[Work required] Update the records between the lines holding "Where should I click to: Pick the row label 0,40" and "click(266, 321)", inclusive, by replacing "row label" with "row heading" and leaving everything else unchanged.

--- start Provided data ---

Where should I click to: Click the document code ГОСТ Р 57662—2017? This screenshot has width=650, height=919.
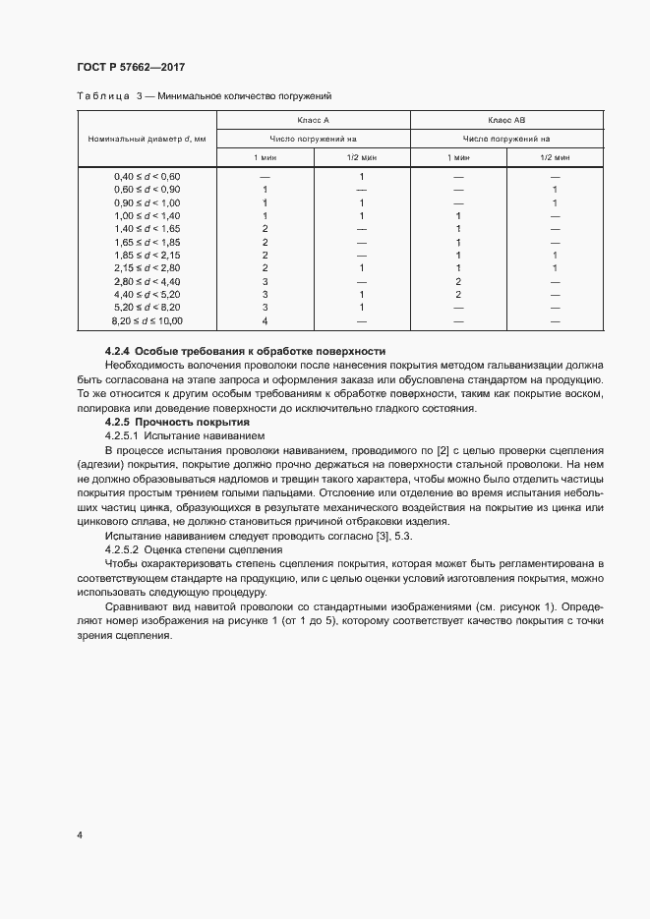click(130, 68)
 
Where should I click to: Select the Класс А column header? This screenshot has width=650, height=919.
click(312, 120)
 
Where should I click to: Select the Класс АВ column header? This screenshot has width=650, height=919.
click(505, 120)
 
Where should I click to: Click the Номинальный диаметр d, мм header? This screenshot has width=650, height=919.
click(147, 139)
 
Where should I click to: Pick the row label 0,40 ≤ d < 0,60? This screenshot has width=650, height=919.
click(148, 176)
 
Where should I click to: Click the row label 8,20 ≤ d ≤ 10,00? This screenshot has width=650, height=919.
click(148, 321)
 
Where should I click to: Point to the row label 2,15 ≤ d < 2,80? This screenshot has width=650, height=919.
click(148, 268)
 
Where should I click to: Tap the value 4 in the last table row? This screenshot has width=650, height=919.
click(266, 321)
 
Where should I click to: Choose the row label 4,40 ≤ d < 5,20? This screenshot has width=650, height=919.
click(148, 295)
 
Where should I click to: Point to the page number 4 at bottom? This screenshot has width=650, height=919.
click(79, 835)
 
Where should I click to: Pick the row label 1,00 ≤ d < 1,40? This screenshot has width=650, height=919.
click(148, 215)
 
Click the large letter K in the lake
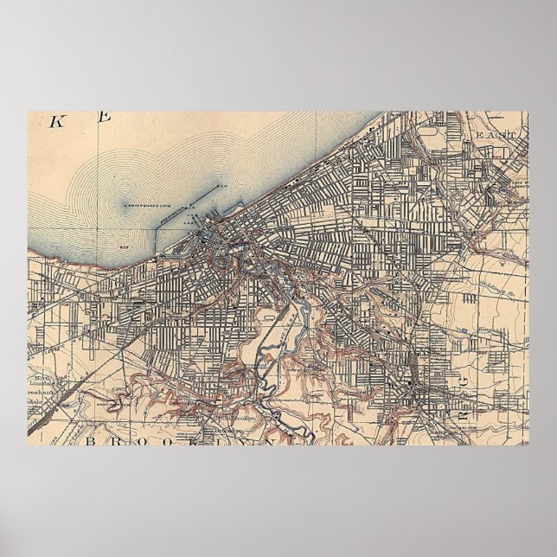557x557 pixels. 56,121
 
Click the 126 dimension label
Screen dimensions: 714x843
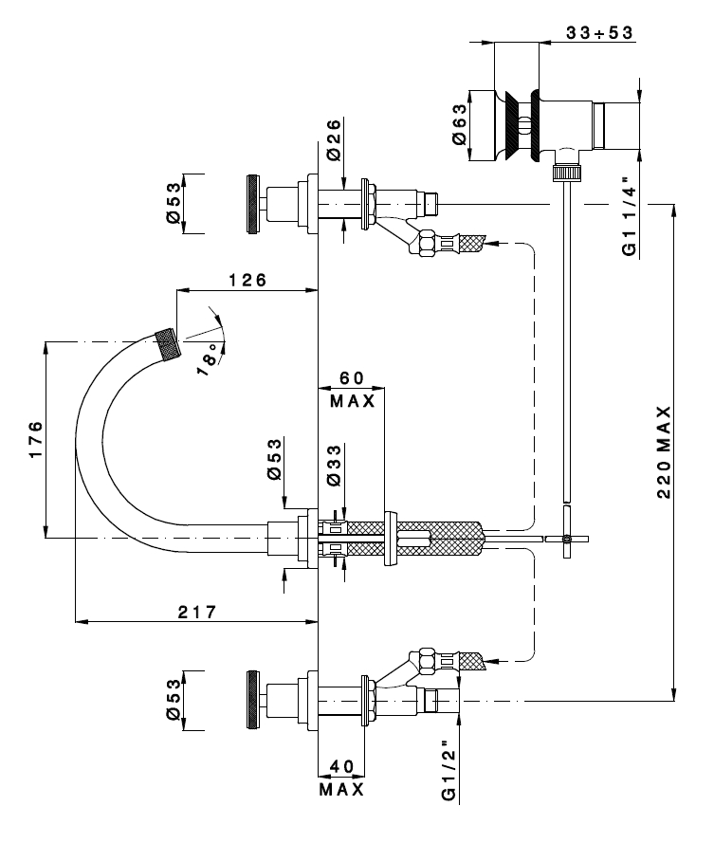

--- end Provided data ---

[Solution to this problem]
Where should I click to: Pick the row heading 0,40 ≤ d < 0,60? This screenshot has width=650, height=919.
click(148, 176)
 
Where should I click to: Click the row heading 8,20 ≤ d ≤ 10,00? This screenshot has width=650, height=919.
click(148, 321)
 
Where should I click to: Point to the row heading 2,15 ≤ d < 2,80? This screenshot has width=650, height=919.
click(148, 268)
 
Where should I click to: Tap the value 4 in the last table row? This screenshot has width=650, height=919.
click(266, 321)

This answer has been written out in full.